*VORLIEGENDER TEXT*.

Halbmarathon-Europameister 2016 in Amsterdam und nur wenige Wochen später Olympia-Siebter in Rio de Janeiro, letzten November hervorragender Fünfter am prestigeträchtigen New York Marathon und jüngst Silbermedaillengewinner an den Europameisterschaften in Berlin über die 42,195 km. Tadesse Abraham hat sich zum Mann der grossen Leistungen am Tag x entwickelt – und natürlich zu einem Leistungsträger von Swiss Athletics.

Das Rezept zum Erfolg scheint Abraham gefunden zu haben – auch bei Rückschlägen wie dem Ermüdungsbruch im Frühling 2017. Ein konsequentes Leben für den Langstreckenlauf verkörpert er. Regelmässige Trainingsaufenthalte in Äthiopien, dem Nachbarland seiner ursprünglichen Herkunft Eritrea, zählen dazu. In einer hochkarätigen Gruppe läuft er dort und profitiert – nicht zuletzt wegen der identischen Mentalität und dem Sprechen in der Muttersprache. Er nimmt die Distanz zu Frau und Sohn auf sich – und geniesst Perioden des gemeinsamen Alltags umso mehr.

Rekord am Greifensee
Nach der EM genoss Abraham sechs Wochen zu Hause bei der Familie in Genf. Der Regeneration nach dem Marathon schenkte er die nötige Beachtung. Und viele Stunden genoss er mit seinen Liebsten. Struktur kehrte rasch zurück in seinen Alltag. Nach einem Monat begann er sich wieder mit intensiven, kurzen Einheiten zu fordern. Und die Rückmeldungen des Körpers schenkten ihm schnell wieder das nötige Selbstvertrauen. Am Greifenseelauf Mitte September zeigte er, was es heisst, Chef im Feld zu sein. Souverän realisierte er seinen fünften Triumph – ein einmaliger Rekordwert in der Geschichte des Klassikers mit 39 Austragungen.

Motivation tankte er dabei. Er, der für den LC Uster startet und wie seit den frühen Anfängen in der Schweiz von Urs Zenger betreut wird, genoss ein „Heimspiel“. Will heissen: eine einzigartige Unterstützung und Ovationen entlang der 21,1 km. Abraham gewann gegen die respektable Konkurrenz aus Ostafrika souverän. „Toll, so zurückzukehren so kurz nach dem Saisonhöhepunkt“, sagte er. Zu einem andern Motivationskick war er bereits am Wochenende zuvor am Berlin-Marathon gekommen. Das Weltrekordrennen von Eliud Kipchoge verfolgte er als Repräsentant seiner Hauptsponsoren vor Ort. Von „einem einzigartigen Adrenalinkick“ sprach er.

*DATENSÄTZE*.
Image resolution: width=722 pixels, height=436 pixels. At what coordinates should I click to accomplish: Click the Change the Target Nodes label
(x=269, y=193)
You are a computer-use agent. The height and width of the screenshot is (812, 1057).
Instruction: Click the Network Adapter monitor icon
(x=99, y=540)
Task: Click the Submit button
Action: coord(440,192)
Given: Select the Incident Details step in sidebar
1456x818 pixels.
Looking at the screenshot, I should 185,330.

* * *

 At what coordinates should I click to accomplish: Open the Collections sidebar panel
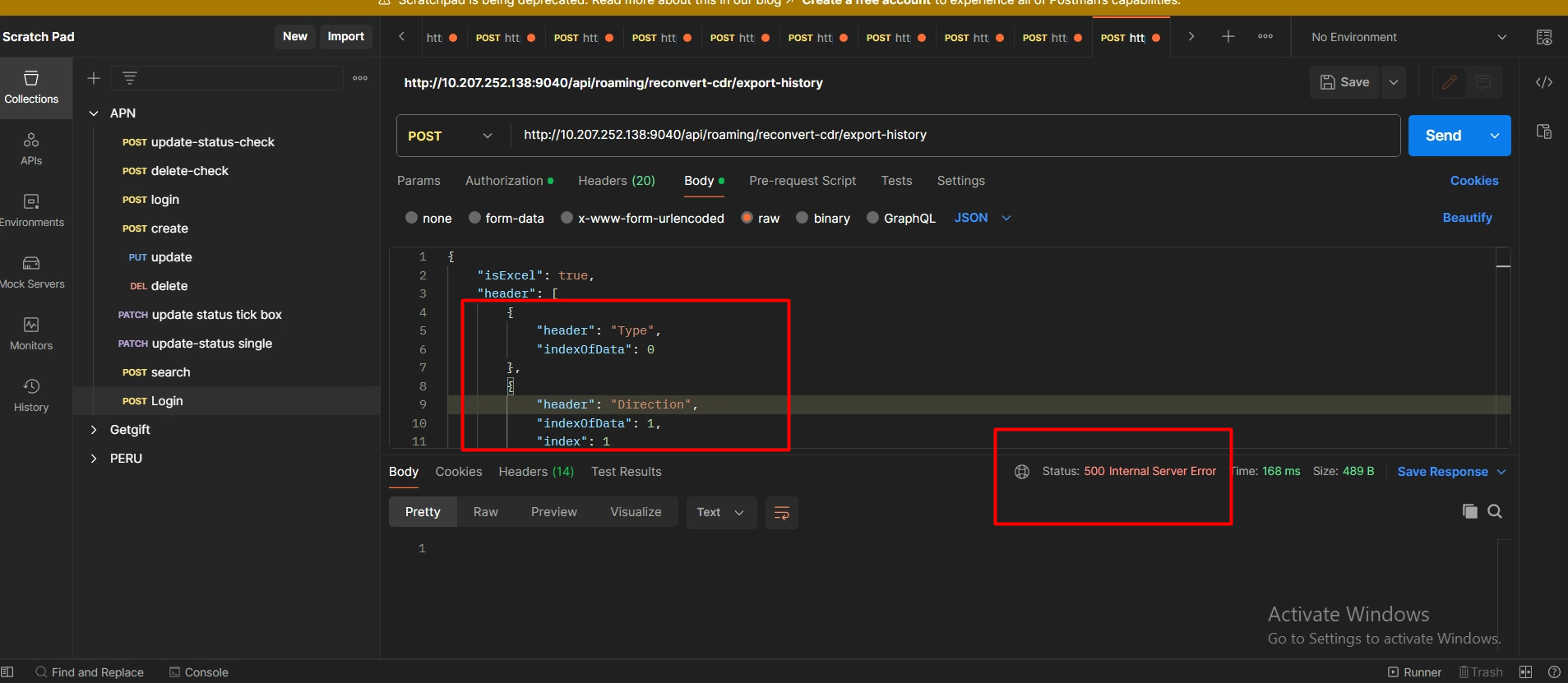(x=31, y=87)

*ERFORDERLICHE AUFGABEN*.
a – Zitiere aus dem Text über Tadesse Abraham wortgetreu den Abschnitt, der mit den Worten „Rekord am Greifensee“ beginnt und mit „mit 39 Austragungen.“ endet.
b – Wandle in den Datensätzen die Zeilen von der Zeile mit „Image resolution: width=722“ bis einschließlich der Zeile mit „Looking at the screenshot, I should 185,330.“ in eine nummerierte Liste um und lass dabei Leerzeilen weg.
Die Datensätze haben mit dem Text über Tadesse Abraham nichts zu tun.

*ERWARTETE AUSGABEN*.
a –
Rekord am Greifensee
Nach der EM genoss Abraham sechs Wochen zu Hause bei der Familie in Genf. Der Regeneration nach dem Marathon schenkte er die nötige Beachtung. Und viele Stunden genoss er mit seinen Liebsten. Struktur kehrte rasch zurück in seinen Alltag. Nach einem Monat begann er sich wieder mit intensiven, kurzen Einheiten zu fordern. Und die Rückmeldungen des Körpers schenkten ihm schnell wieder das nötige Selbstvertrauen. Am Greifenseelauf Mitte September zeigte er, was es heisst, Chef im Feld zu sein. Souverän realisierte er seinen fünften Triumph – ein einmaliger Rekordwert in der Geschichte des Klassikers mit 39 Austragungen.

b –
1. Image resolution: width=722 pixels, height=436 pixels. At what coordinates should I click to accomplish: Click the Change the Target Nodes label
2. (x=269, y=193)
3. You are a computer-use agent. The height and width of the screenshot is (812, 1057).
4. Instruction: Click the Network Adapter monitor icon
5. (x=99, y=540)
6. Task: Click the Submit button
7. Action: coord(440,192)
8. Given: Select the Incident Details step in sidebar
9. 1456x818 pixels.
10. Looking at the screenshot, I should 185,330.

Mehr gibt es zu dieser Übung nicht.